> RECORDS PROVIDED

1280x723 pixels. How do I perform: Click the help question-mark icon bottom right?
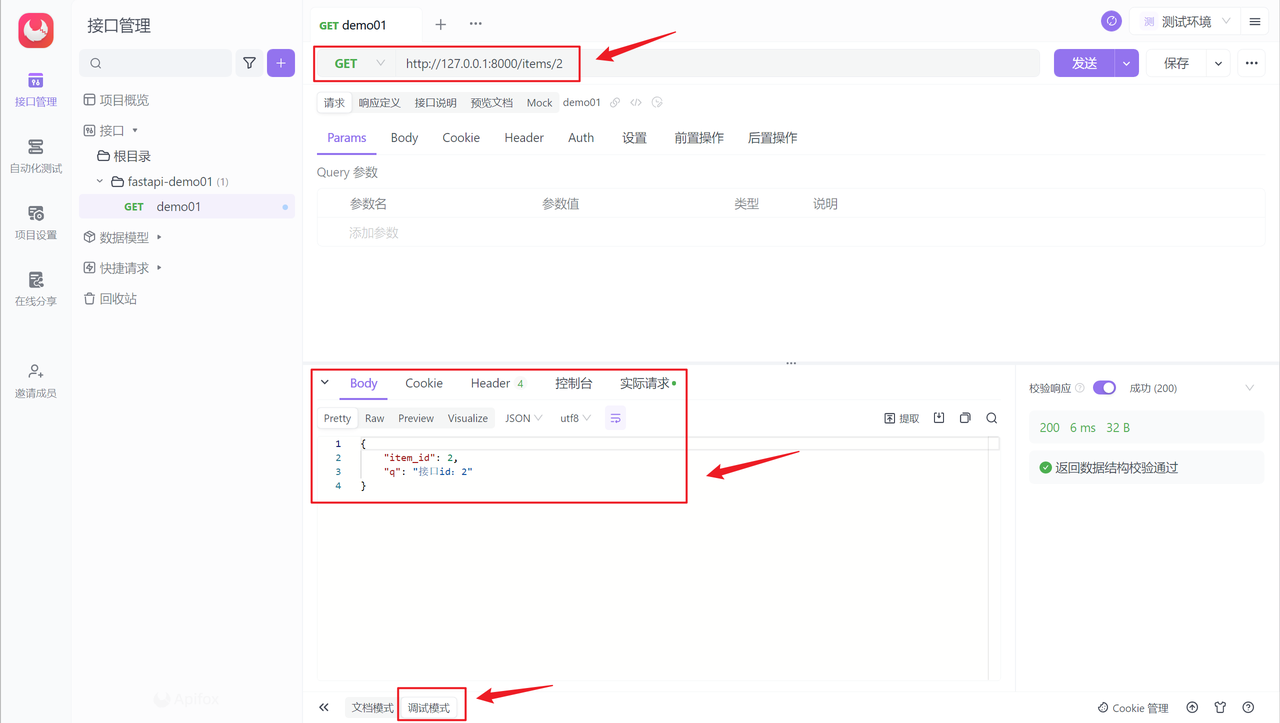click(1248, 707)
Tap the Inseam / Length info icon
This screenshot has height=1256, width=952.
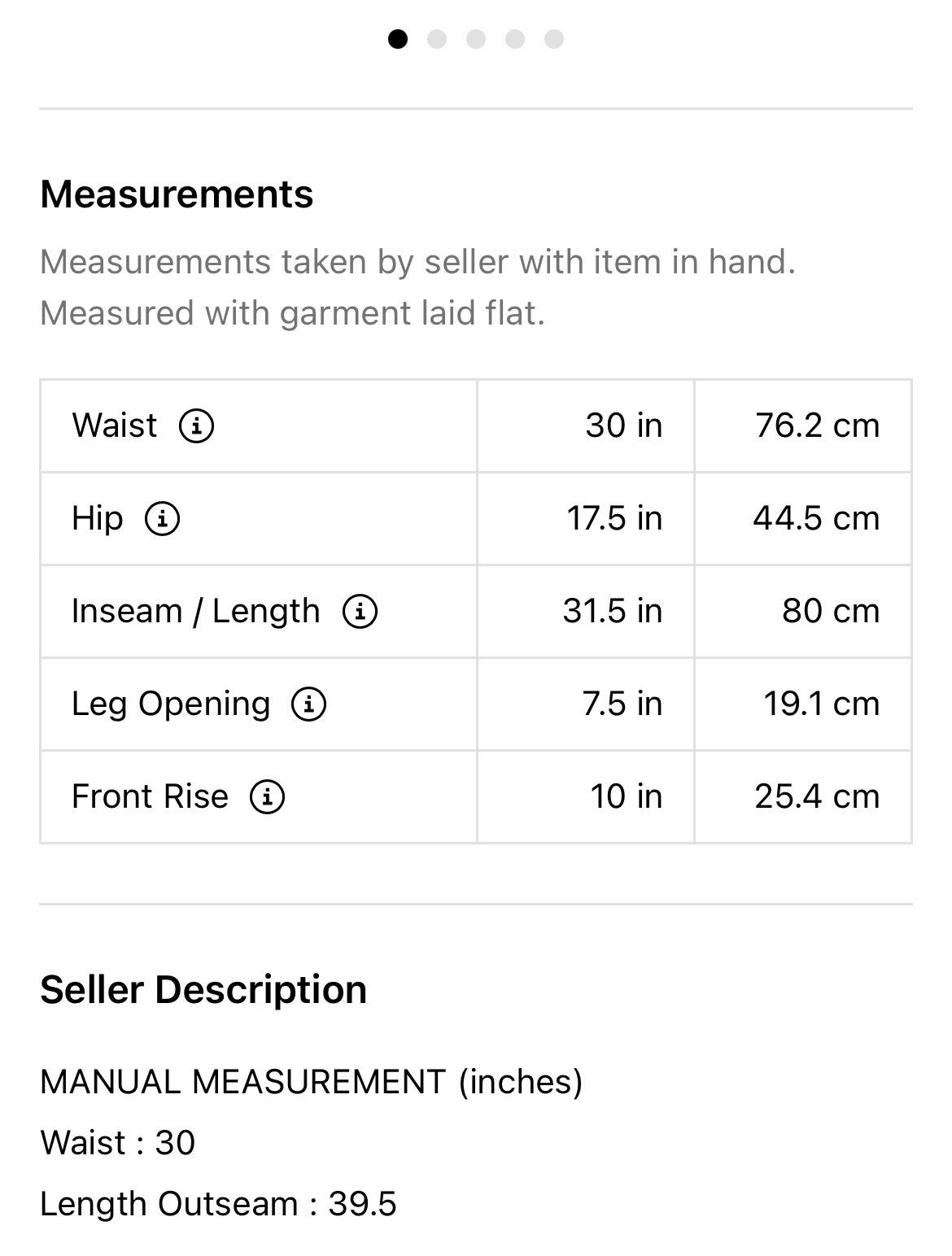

--

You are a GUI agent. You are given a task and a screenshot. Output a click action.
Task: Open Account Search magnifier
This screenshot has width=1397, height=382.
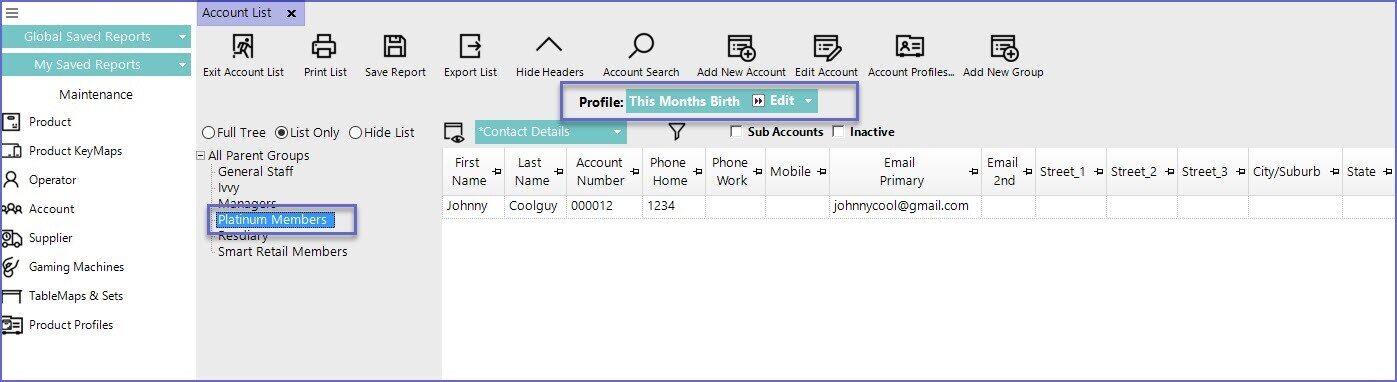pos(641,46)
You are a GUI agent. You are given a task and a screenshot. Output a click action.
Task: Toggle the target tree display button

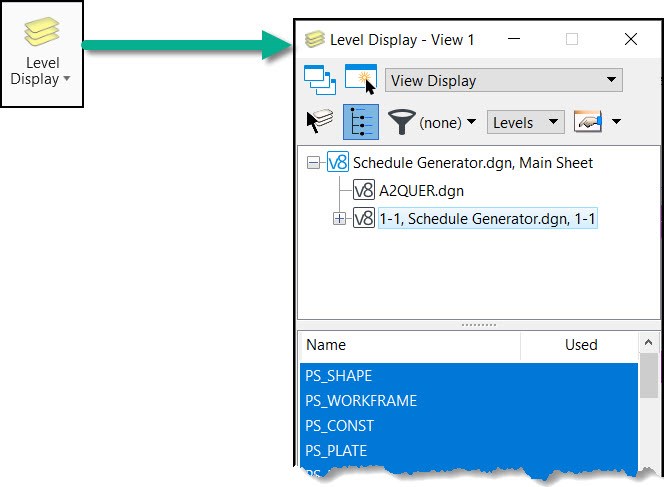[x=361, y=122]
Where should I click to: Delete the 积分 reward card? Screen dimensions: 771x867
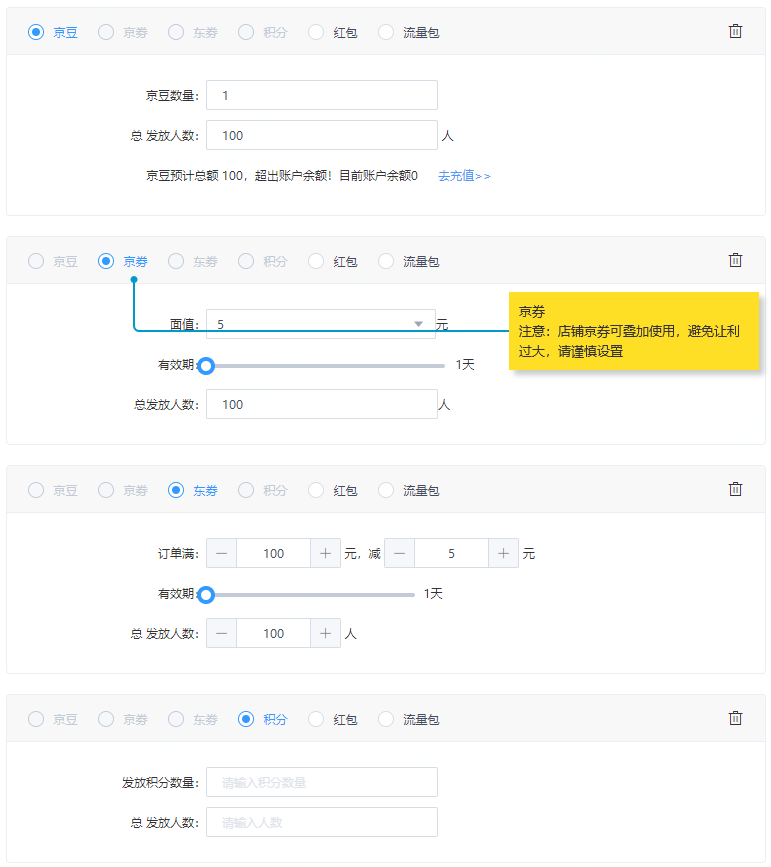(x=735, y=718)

* * *

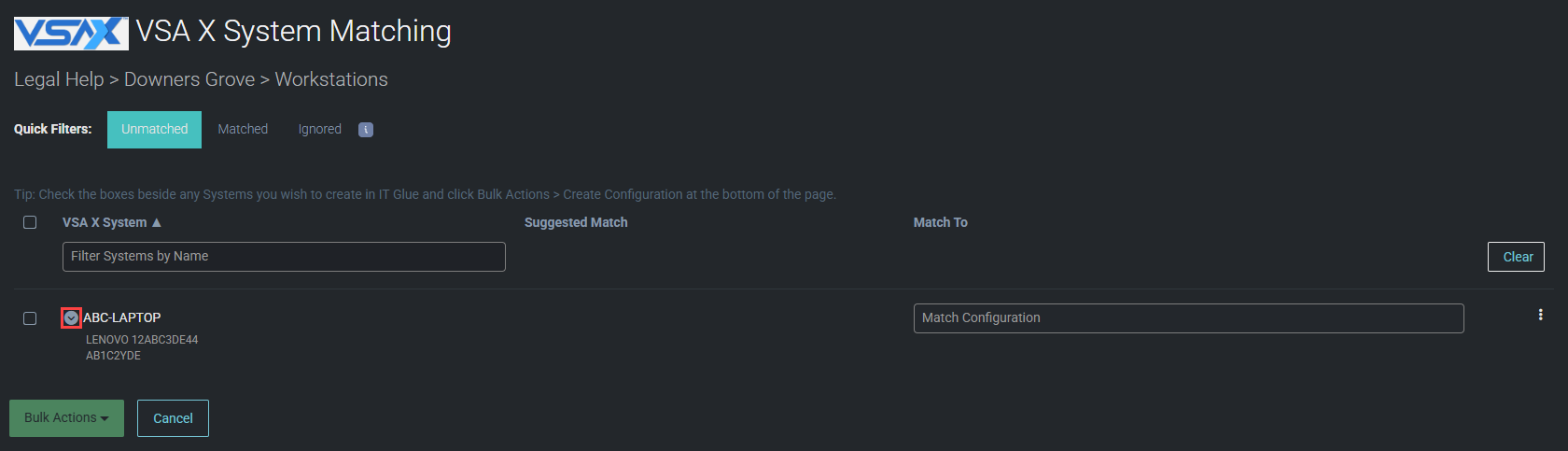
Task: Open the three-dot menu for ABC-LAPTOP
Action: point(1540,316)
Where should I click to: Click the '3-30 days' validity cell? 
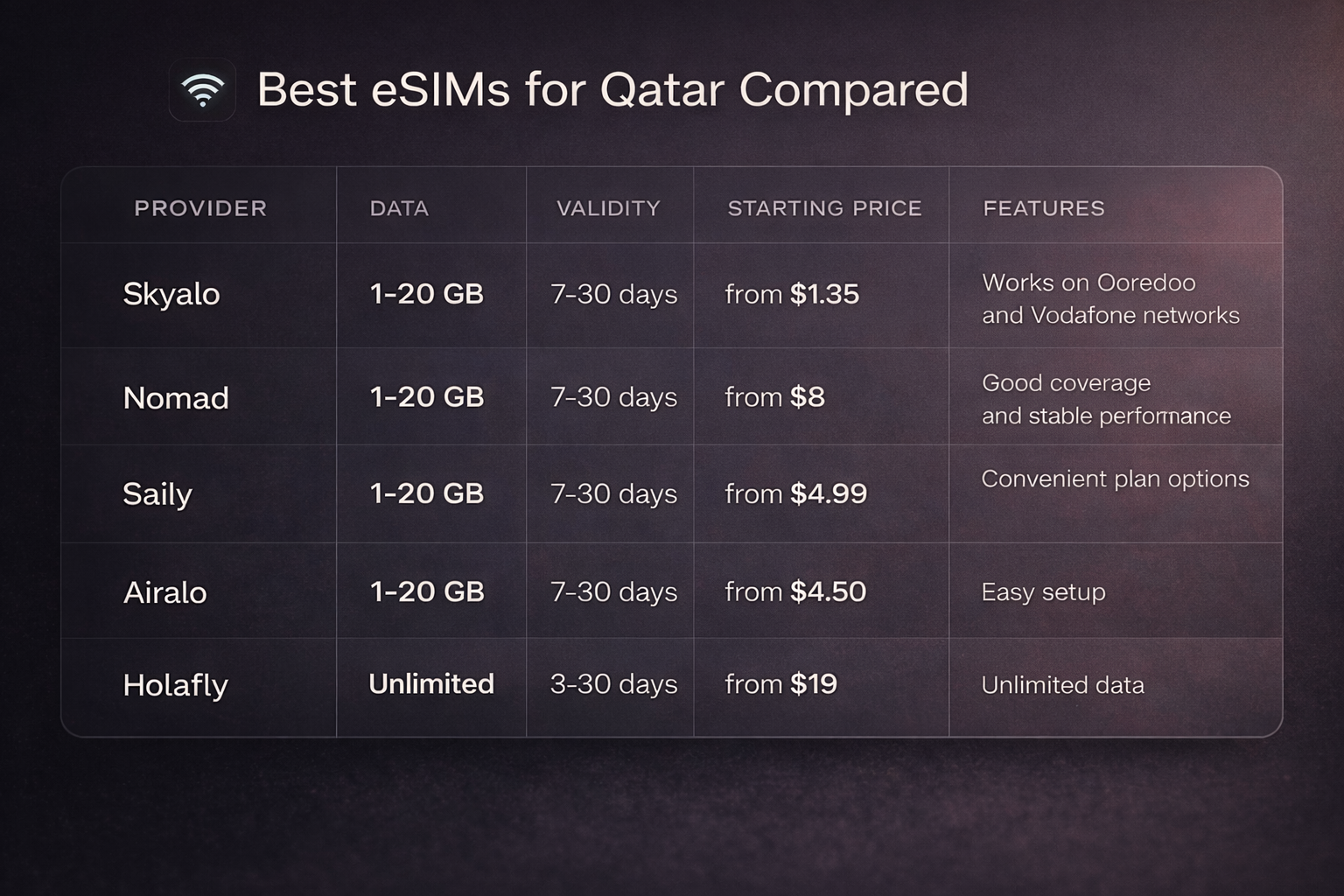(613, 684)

> WHAT TO WORK ON
Start with the line with "1280x723 pixels. How" in the listing above and stop after the line with "This screenshot has height=1256, width=952.". Write out exactly the lines in that stretch and no others, without pictures.

> RESULT
1280x723 pixels. How do I perform: Click the help question-mark icon bottom right?
click(1248, 707)
Tap the Inseam / Length info icon
This screenshot has height=1256, width=952.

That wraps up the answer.